**Your objective**
For any picture in the lines below, please leave it out and copy the rest exactly.

***** Source records

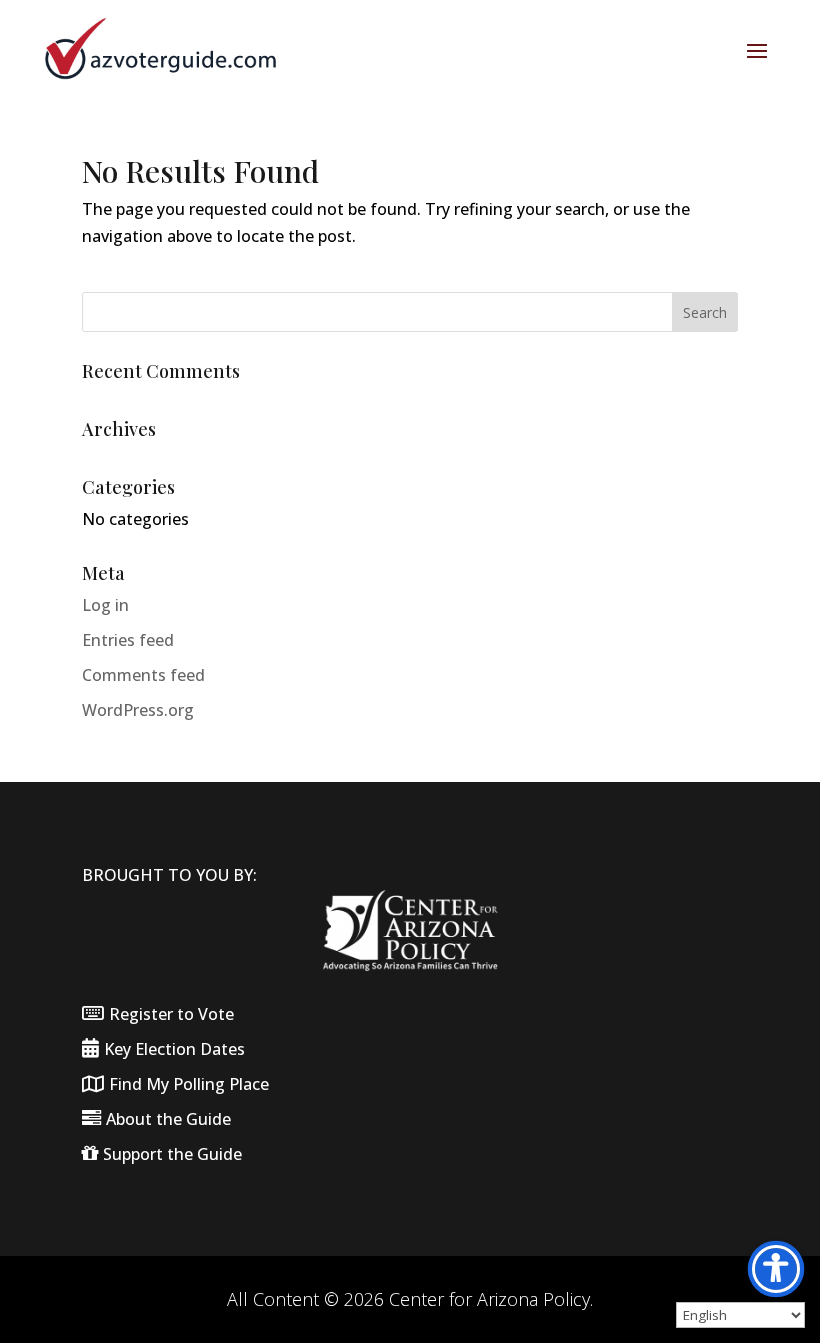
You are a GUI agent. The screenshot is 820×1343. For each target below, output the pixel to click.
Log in (105, 605)
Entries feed (128, 640)
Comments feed (143, 675)
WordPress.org (138, 710)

**********

**Answer for the task**
You are a GUI agent. The screenshot is 820×1343. For each target below, output the pixel to click.
Log in (105, 605)
Entries feed (128, 640)
Comments feed (143, 675)
WordPress.org (138, 710)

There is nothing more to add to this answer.